The black line is showing the overall error rate which is below 10%, and the red and green lines show the error rates for “Not a Legendary” and “Legendary” respectively. Looking at the graph, we see that our model is much more successful predicting the Pokemon that are not legendary than the ones that are.

I am now going to look at the importance of the different statistics in predicting whether or not a Pokemon is legendary. We look at relative importance by plotting the mean decrease in Gini calculated across all of the different trees.

  # Getting the importance
  importance  <- importance(rf_model)
  varImportance <- data.frame(Variables = row.names(importance), Importance = round(importance[ ,'MeanDecreaseGini'],2))
  
  # Based on the importance, creating a "rank" variable
  rankImportance <- varImportance %>% mutate(Rank = paste0('#',dense_rank(desc(Importance))))
  
  # Plotting the relative importance of the different statistics of Pokemon
  ggplot(rankImportance, aes(x = reorder(Variables, Importance), 
    y = Importance, fill = Importance)) +
  geom_bar(stat='identity') + 
  geom_text(aes(x = Variables, y = 0.5, label = Rank),
    hjust=0, vjust=0.55, size = 4, colour = 'green') +
  labs(x = 'Variable') +
  coord_flip()

After ranking the importance of each statistic, we can clearly see that the most important statistic to use when predicting whether or not a Pokemon is legendary is the Total statistic (which is just a summation of all the other stats). This makes sense because the total statistic is supposed to be an indicator of overall strength of a Pokemon, so it makes sense that examining a Pokemons’ overall strength can really help predict whether a Pokemon is a legendary or not.
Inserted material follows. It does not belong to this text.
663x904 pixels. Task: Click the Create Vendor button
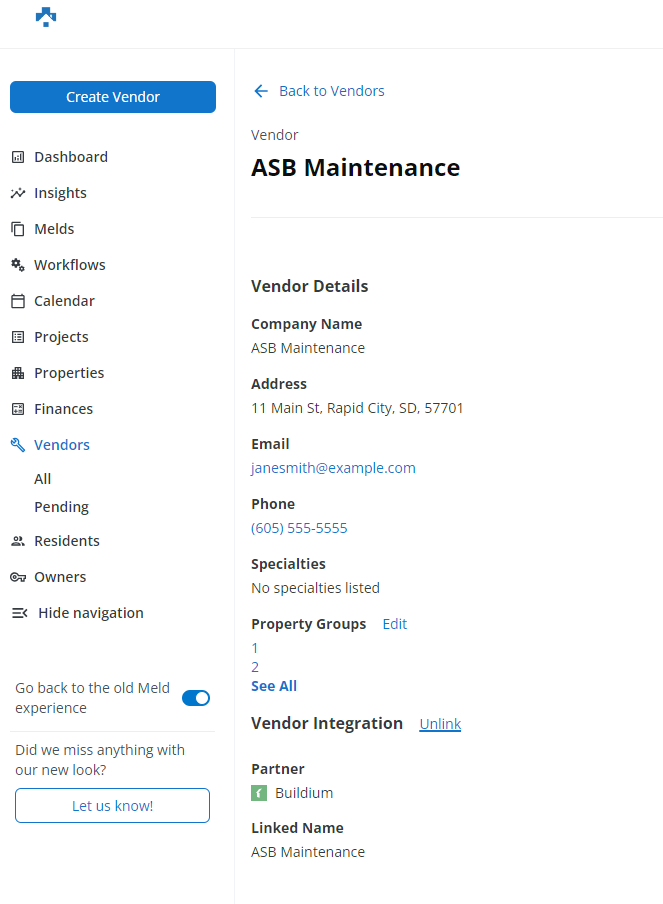113,97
It’s also interesting to see that the second most useful predictor wasn’t one of a Pokemons stats like Speed or Special Attack, but instead it is a Pokemons’ first type. This leads me to think that certain types of Pokemon are stronger than other types of Pokemon unlike how different generations of Pokemon are equally strong. You can further see that Generation isn’t useful in distinguishing between which Pokemon are better than others because it’s the least useful variable in predicting which Pokemon are legendary.
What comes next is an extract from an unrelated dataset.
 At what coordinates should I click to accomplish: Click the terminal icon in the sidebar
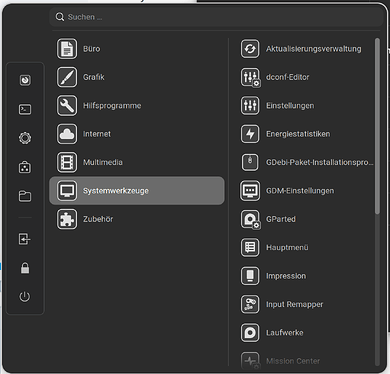coord(25,109)
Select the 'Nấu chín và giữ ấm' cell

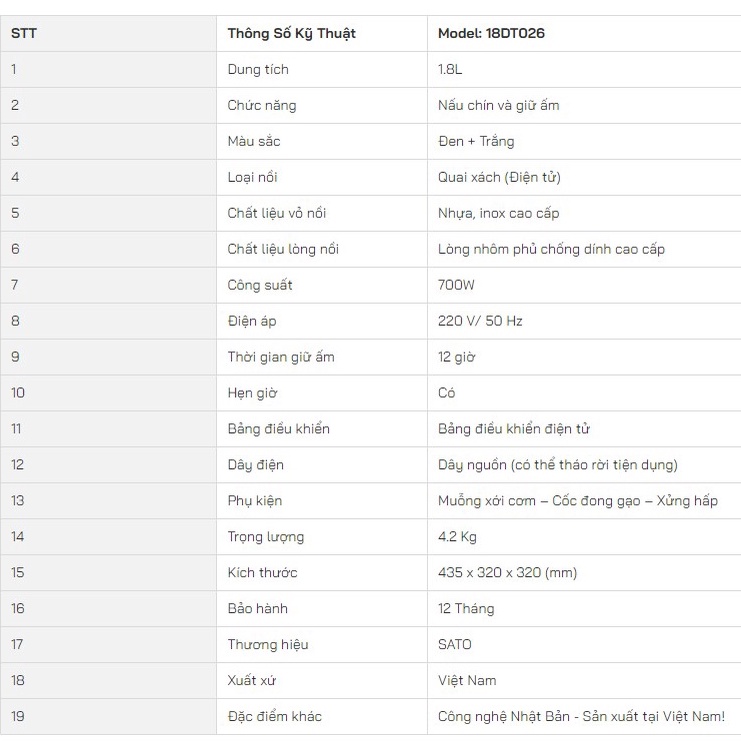click(498, 105)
Next, we’re making predictions on the held out test set and examine the error rate.

  test_predictions <- predict(rf_model, newdata=test_random_forest_df %>% select(-Name, -X.))
  confusion_matrix <- table(pred=test_predictions, observed=test_random_forest_df$Legendary)
  error <- mean(test_random_forest_df$Legendary != test_predictions)
  error
## [1] 0.01875

After making predictions on the testing data, we see that we have a very small error rate.